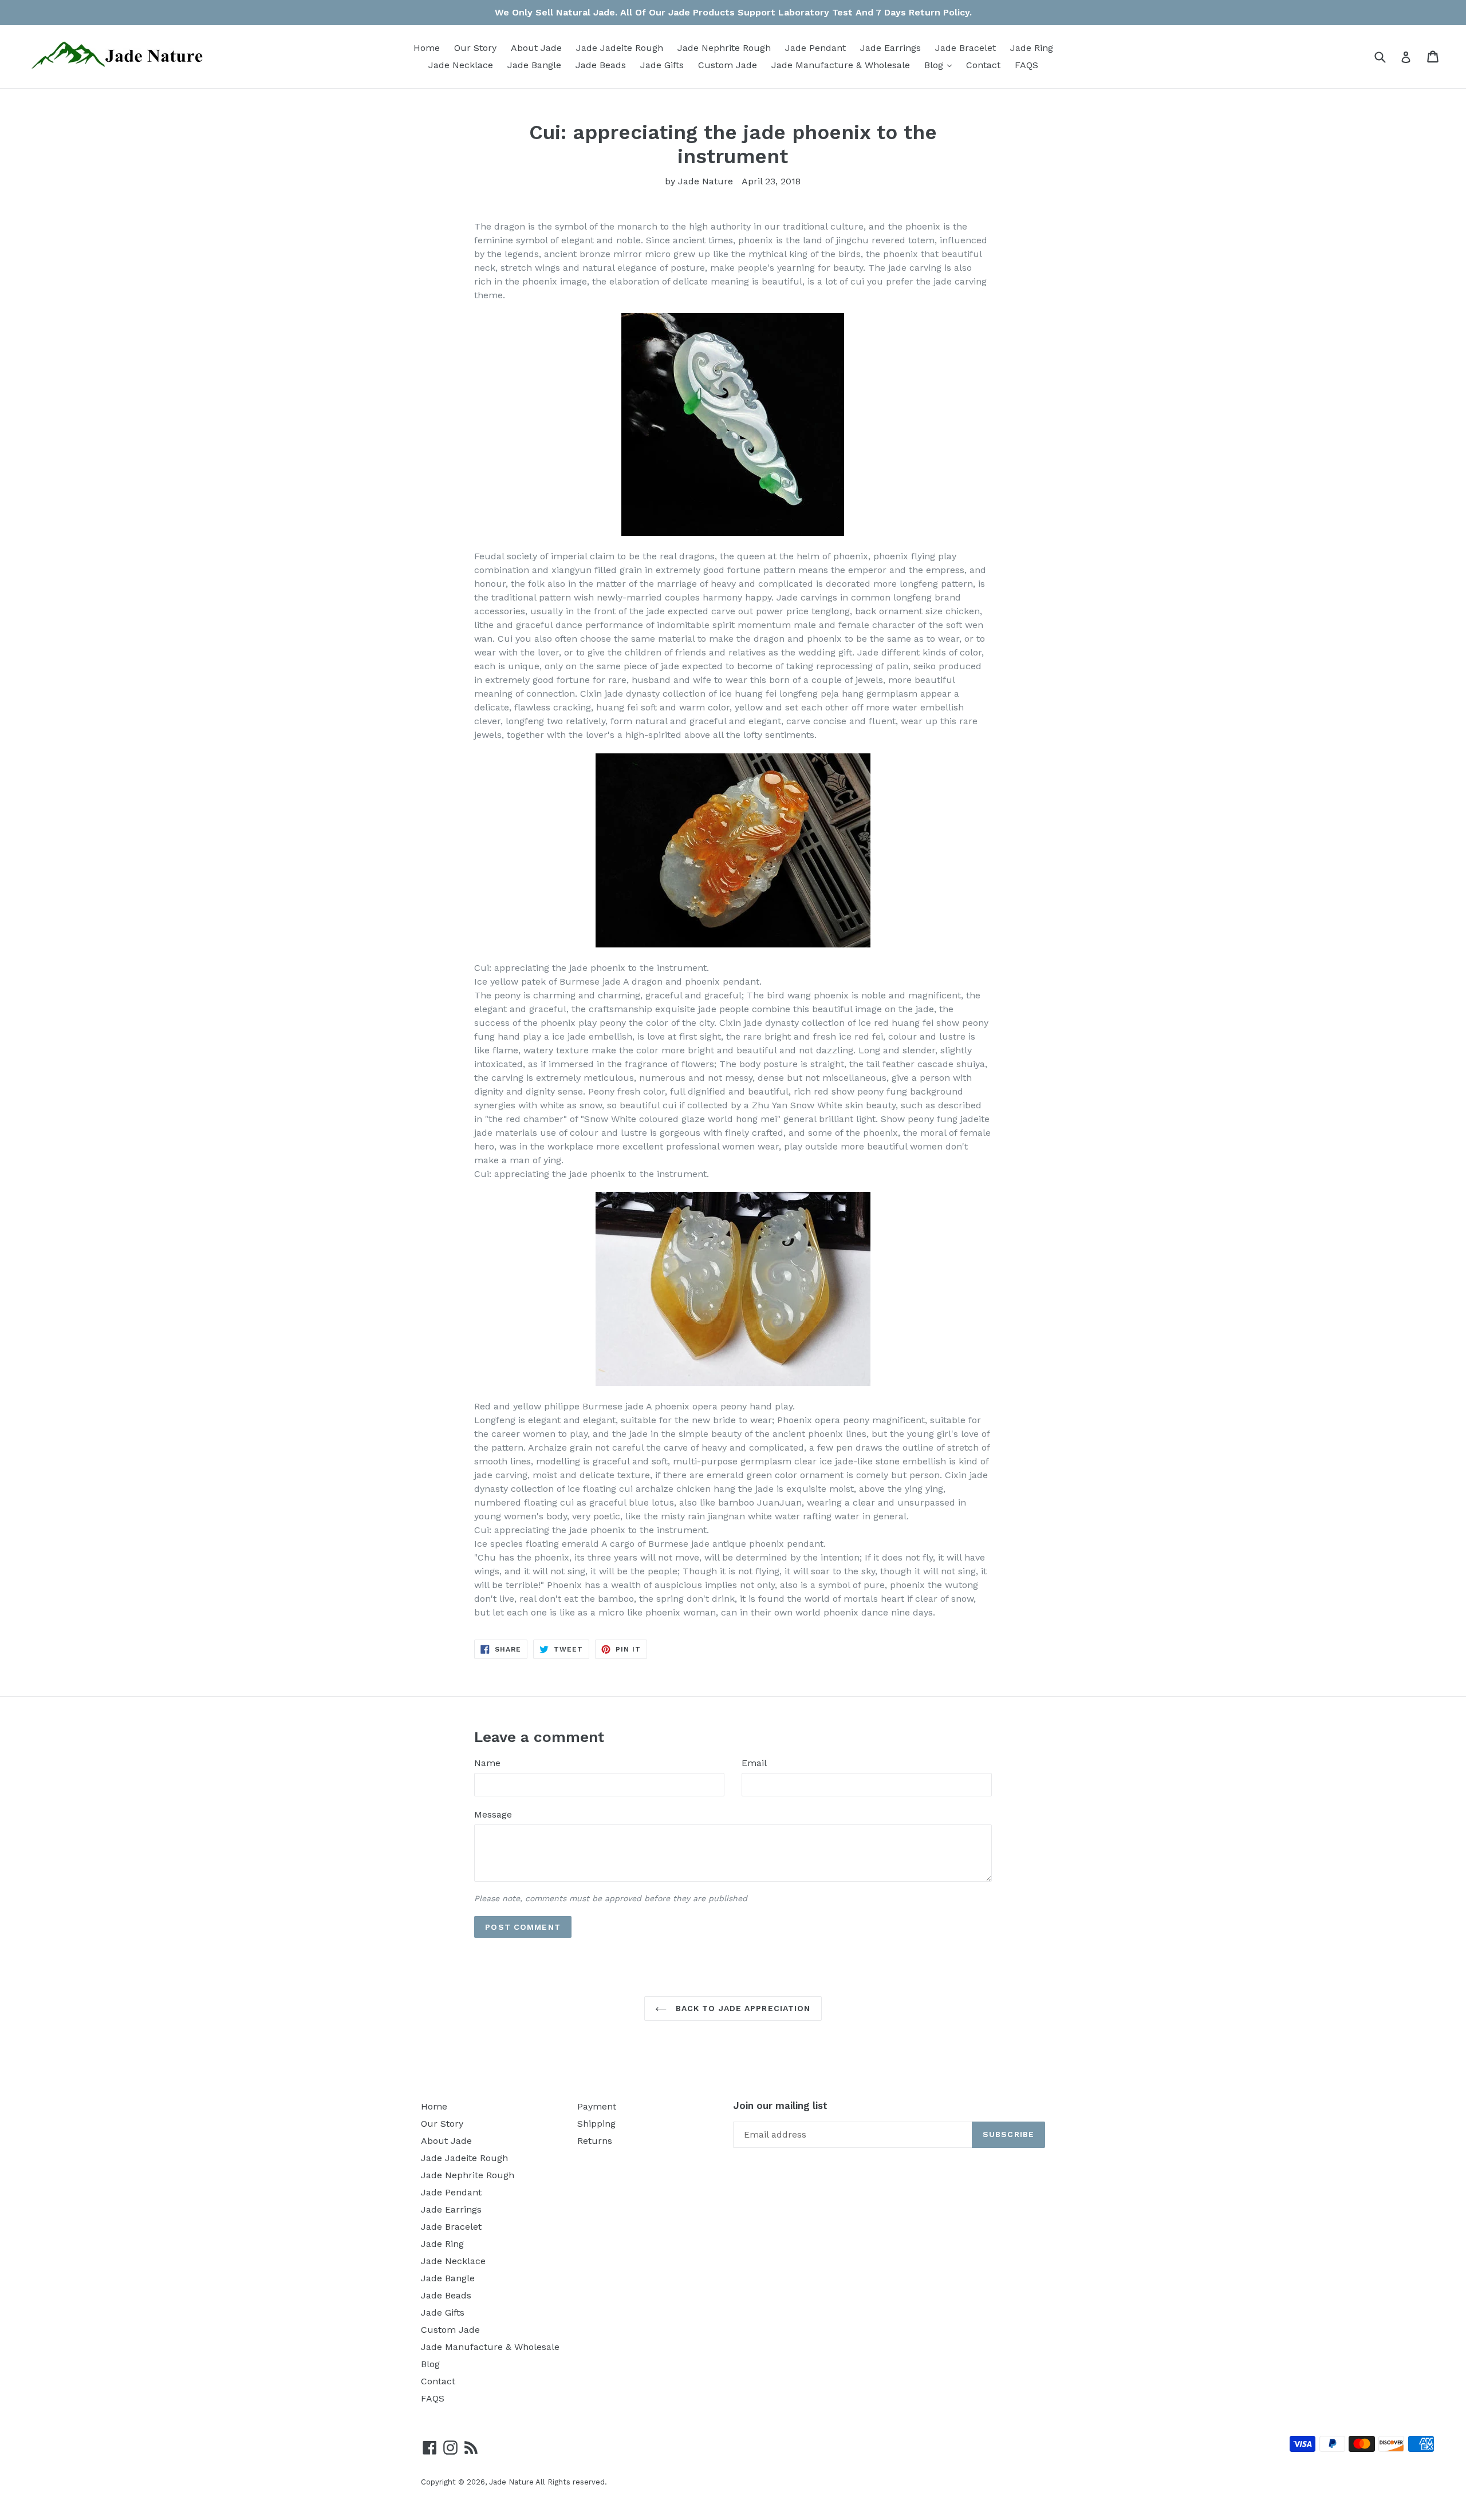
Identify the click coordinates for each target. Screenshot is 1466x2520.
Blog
══════
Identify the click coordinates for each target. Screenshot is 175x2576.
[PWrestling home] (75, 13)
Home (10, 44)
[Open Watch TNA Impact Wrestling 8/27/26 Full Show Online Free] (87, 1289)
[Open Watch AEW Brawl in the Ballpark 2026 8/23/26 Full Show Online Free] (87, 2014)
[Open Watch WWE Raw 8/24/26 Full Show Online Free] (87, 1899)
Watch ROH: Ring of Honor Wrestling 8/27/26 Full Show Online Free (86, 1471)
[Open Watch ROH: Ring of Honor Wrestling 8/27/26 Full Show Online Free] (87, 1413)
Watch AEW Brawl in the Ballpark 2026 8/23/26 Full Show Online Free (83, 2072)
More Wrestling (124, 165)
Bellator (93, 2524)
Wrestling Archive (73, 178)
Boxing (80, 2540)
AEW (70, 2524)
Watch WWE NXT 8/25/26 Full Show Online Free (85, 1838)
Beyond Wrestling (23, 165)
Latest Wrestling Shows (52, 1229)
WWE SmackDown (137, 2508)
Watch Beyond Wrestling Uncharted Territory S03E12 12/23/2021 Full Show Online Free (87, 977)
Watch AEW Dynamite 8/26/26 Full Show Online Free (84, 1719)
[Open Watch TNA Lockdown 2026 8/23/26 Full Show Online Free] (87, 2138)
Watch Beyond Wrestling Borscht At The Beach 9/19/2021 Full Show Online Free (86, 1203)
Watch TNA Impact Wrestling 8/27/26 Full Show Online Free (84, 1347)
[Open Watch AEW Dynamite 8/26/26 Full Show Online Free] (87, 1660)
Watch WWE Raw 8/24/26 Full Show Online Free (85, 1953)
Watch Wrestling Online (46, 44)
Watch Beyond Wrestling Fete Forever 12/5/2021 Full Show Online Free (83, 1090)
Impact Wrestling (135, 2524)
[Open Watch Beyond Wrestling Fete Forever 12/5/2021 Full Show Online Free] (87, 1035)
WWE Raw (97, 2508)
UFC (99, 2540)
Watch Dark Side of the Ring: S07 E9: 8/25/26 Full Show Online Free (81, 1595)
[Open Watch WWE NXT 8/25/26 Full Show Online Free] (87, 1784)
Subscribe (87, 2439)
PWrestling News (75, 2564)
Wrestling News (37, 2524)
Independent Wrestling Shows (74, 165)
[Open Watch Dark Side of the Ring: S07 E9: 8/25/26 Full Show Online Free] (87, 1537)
══════
Instructions to follow → In your answer, include only the lines above starting at the line that holds "[Open Watch TNA Lockdown" and ending at the line that holds "UFC (99, 2540)", copied exactly.

Task solution →
[Open Watch TNA Lockdown 2026 8/23/26 Full Show Online Free] (87, 2138)
Watch Beyond Wrestling Borscht At The Beach 9/19/2021 Full Show Online Free (86, 1203)
Watch TNA Impact Wrestling 8/27/26 Full Show Online Free (84, 1347)
[Open Watch AEW Dynamite 8/26/26 Full Show Online Free] (87, 1660)
Watch WWE Raw 8/24/26 Full Show Online Free (85, 1953)
Watch Wrestling Online (46, 44)
Watch Beyond Wrestling Fete Forever 12/5/2021 Full Show Online Free (83, 1090)
Impact Wrestling (135, 2524)
[Open Watch Beyond Wrestling Fete Forever 12/5/2021 Full Show Online Free] (87, 1035)
WWE Raw (97, 2508)
UFC (99, 2540)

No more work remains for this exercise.